The terrorist cells themselves follow a postmodern model. The importance of the individual, the basic pixel of society, is an inseparable part of the attacks, and the democratization of technology is what made them possible. In this case, it is not the Internet, that great Defense-Department project-turned-geek-dream that became the terrorists' means of foul self-expression, but a jumbo jet. As anyone who's read Michael Crichton's Airframe knows, a jet is a terrifically complicated piece of machinery. Yet, with minimal training, every Tom, Dick, or Muhammad can learn to operate one well enough to fly it into a building.

The terrorists are, like it or not, hackers of a sort: initiates in the own world, skilled at the technologies and techniques that enable them to subvert the system, unnoticed until they strike. Fighting them with guns and satellites and other war material designed to go head-to-head with the Soviet Union is like trying to destroy Jell-O with a sledgehammer: You don't hurt the Jell-O, you just scatter it, until it's everywhere. The only thing that can defeat a hacker is another hacker.

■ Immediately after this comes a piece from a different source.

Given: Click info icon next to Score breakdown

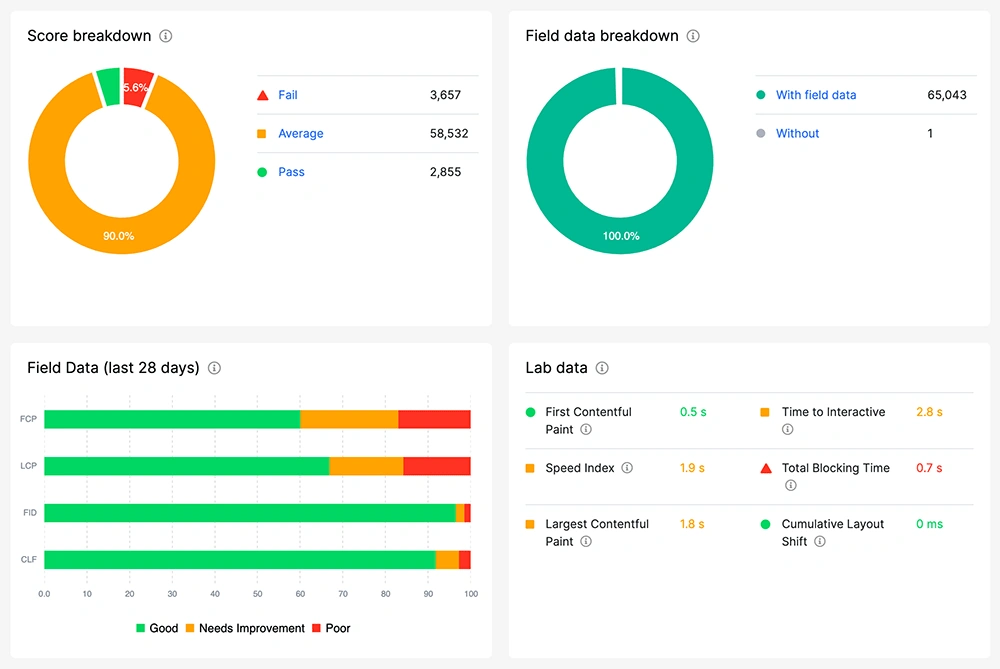Looking at the screenshot, I should coord(166,36).
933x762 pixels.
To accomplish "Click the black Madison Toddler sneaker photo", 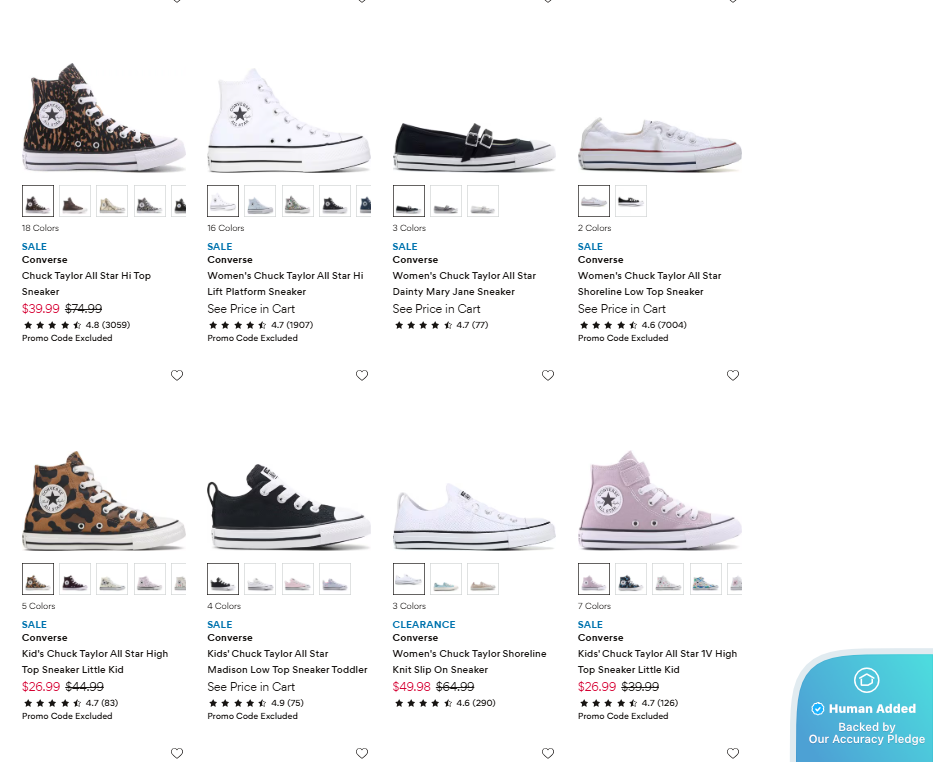I will point(288,500).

Perhaps the most disturbing thing, though, is the sheer randomness of it: The abolition of meaning. The victims were doing nothing different from that what we all do every day, drinking their coffee in the comfortingly ordered cubicle-world when chaos struck. The impact of the hijacked airliners made one thing startlingly clear: we live in a world made medieval once again, where sudden, meaningless death can seemingly overtake us at any moment—and, unlike the medieval people, we don't have realists to comfort us in the face of the nominalists. Uncertainty is the order ot the day. Postmodernism is the province of anomie, meaninglessness, and angst.

We are the ones who have to give it meaning.